The findings are detailed in High Hopes for Public Sector Funding Amid Workforce and Supply Chain Challenges: The 2023 Construction Hiring and Business Outlook.

“Contractors are optimistic about the construction outlook for 2023, although they are expecting very different market conditions for the coming year than last year,” said AGC CEO Stephen Sandherr in an announcement. “Even as market demand evolves, contractors will continue to be confronted with many of the challenges they faced in 2022, including the impacts of supply chain problems and labor shortages.”

The net reading, the percentage of respondents who expect the available dollar value of projects to expand compared to the percentage who expect it to shrink, is positive for 14 of the 17 categories of construction covered in the survey.

Respondents are most optimistic about infrastructure spending. There were net positive readings of 42 per cent for both highway and bridge construction and transportation projects.

Contractors are almost as upbeat about sewer and water construction and federal projects.

There are also great expectations for power projects and health care, such as clinics, testing facilities and medical labs.

In addition, there is a positive outlook for hospital projects, public buildings and the education sector. 

Respondents are less confident about growth prospects than they were in 2022, however.

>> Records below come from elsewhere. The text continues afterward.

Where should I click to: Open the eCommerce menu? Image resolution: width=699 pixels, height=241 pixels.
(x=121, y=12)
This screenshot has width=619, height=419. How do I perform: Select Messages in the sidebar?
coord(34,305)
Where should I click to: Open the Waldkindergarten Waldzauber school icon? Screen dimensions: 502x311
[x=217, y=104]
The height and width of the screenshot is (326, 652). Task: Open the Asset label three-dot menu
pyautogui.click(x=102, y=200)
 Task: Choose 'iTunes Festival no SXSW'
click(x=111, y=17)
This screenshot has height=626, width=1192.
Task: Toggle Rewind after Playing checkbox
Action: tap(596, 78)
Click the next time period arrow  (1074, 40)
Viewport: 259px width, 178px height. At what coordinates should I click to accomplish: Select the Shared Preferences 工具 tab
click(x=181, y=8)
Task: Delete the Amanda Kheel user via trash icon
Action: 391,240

The steepest downturn in expectations is in multifamily and warehouse construction.

The outlook for lodging construction slipped from modestly positive a year ago to negative.

More than two-thirds of survey respondents expect to add to their worker headcount, compared to only 11 per cent who expect a decrease.

Eighteen per cent of respondents say their headcount will grow by 11 per cent to 25 per cent; five per cent anticipate an increase of more than 25 per cent.

At the same time, 80 per cent report they are having difficulty filling some or all salaried or hourly craft positions, compared to only eight per cent who say they are having no difficulty.

AGC says workforce shortages likely explain why nearly three-quarters of firms increased base pay rates over 2021.

One-third of firms provided incentives or bonuses and more than one-quarter increased their portion of benefit contributions and/or improved employee benefits.